My son's complicated j-pouch surgery was in 2000, at age 8. (I was a regular here for many years.) His physical and psychological health have been severely compromised ever since--he is how 27, and the whole story is much too long to tell. For the past 11 years, he has had severe, intermittent, burning penile pain that seems to be due to urinary dysfunction related to his surgeries. He is scheduled for cystoscopy to rule out stricture or other structural problems. Wondering if others have experienced anything like this. He actually has PTSD from all of his surgical procedures, so "opening the door" to more procedures is causing untold distress.
Connie, I'm so sorry to hear about your son's pain and PTSD. I have PTSD too, although it came from another traumatic event, not my surgery. Even so, I have some nasty memories from hospital. I get very antsy when anyone like a dentist or hairdresser approaches my personal space.
I wish I could offer advice on coping with PTSD, but the only thing that helps me is avoiding triggers. I can imagine the distress of facing hospital procedures.
He has been under good psychiatric care for years. My main question is about the urinary pain and whether anyone else has had anything similar.
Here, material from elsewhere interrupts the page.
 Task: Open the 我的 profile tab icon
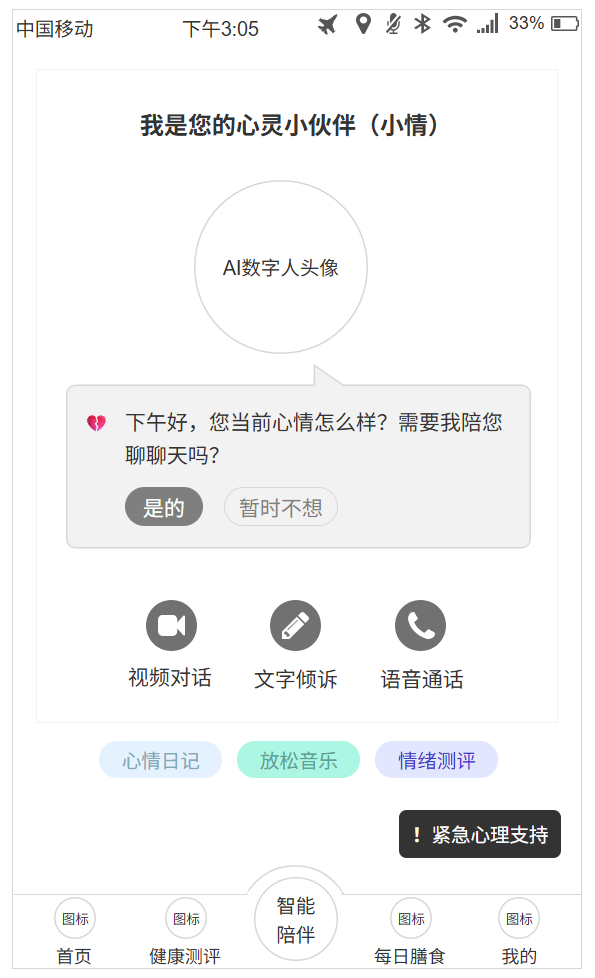tap(519, 918)
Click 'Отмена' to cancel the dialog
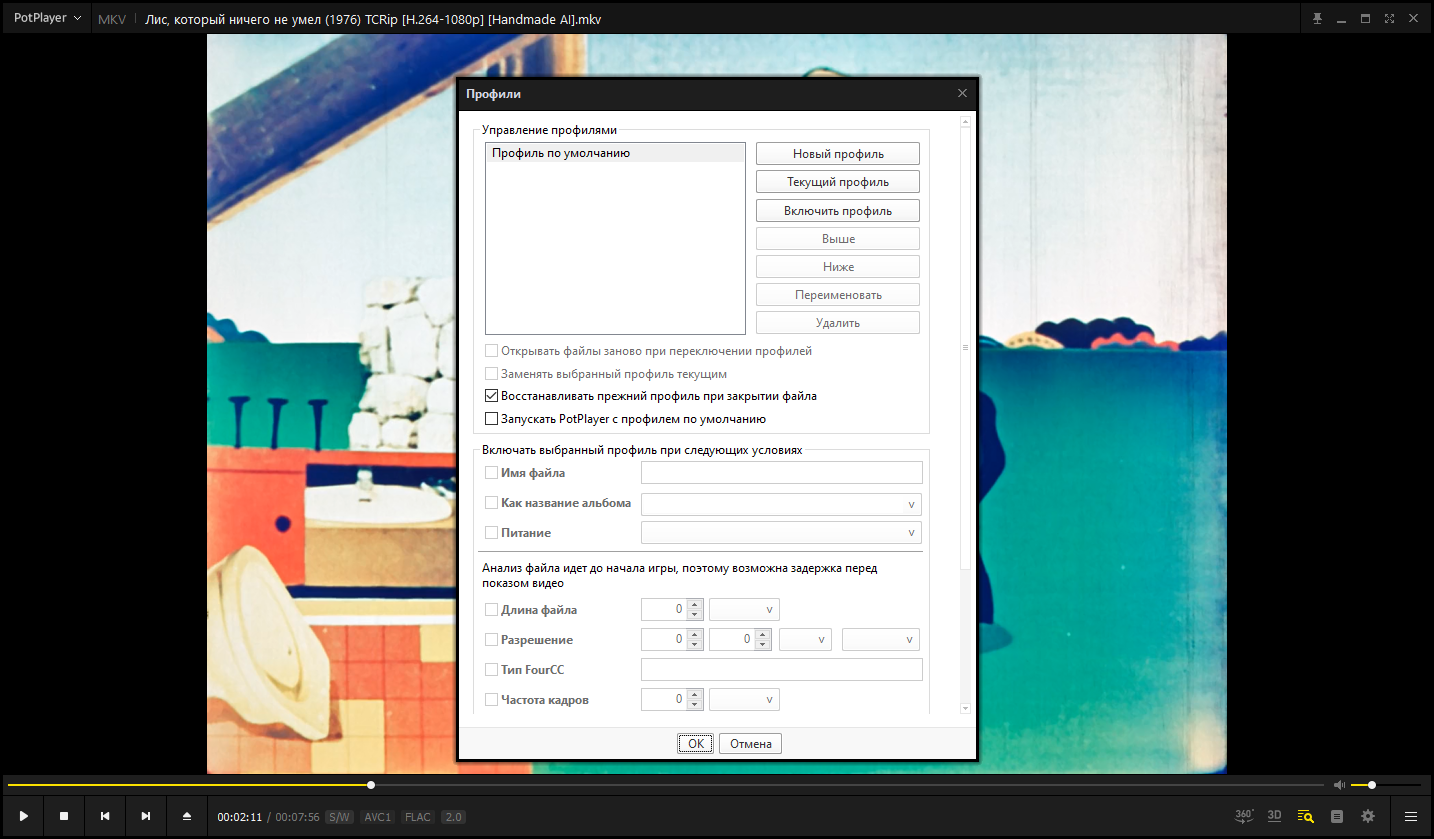 (x=751, y=744)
It’s odd, because it didn’t start until 5 years after his takedown surgery and trauma from improper catheter removal, yet seem to have something to do with the pelvic muscles.
Although my son never had j-pouch he did experience burning and slow urinary stream intermittently. Turns out he had a stricture for unknown reason. Has been doing great since the surgery 11 years ago.
..man..it is tough enough for adults! To go through it as a child.Ugh
I had a similar issue in childhood (and after contracting UC), although it was later determined to be a genetic issue. The pain was due to my urethra being too narrow. I had a surgery to widen it. Ironically my sister had to have the same surgery done for the same reason and she never had UC. As IBD patients we hear the term “stricture” - to my understanding what the problem was is that my urtethra, genetically, was not wide enough to accommodate the urinary traffic going out. So I guess it was a stricture of some kind.
In adulthood, I ran into a similar problem with sinus infections and an ENT doctor told me the passage from my sinuses to throat was way, way narrower than normal. As a result, drainage was improper/clogged resulting in repeated sinus infections and headaches. I also had surgery to widen the sinus passage and this issue, like the penile issue, was surgically corrected.
I don’t know if a structural issue with the urethra is the problem but a good urologist should be able to figure it out. Such an issue would cause UTIs, and pain. Could also be a kidney stone or stones, which persons with IBD surgery like your son had are at risk for. I never had one but my surgeon told me we J Pouchers are at higher risk for them.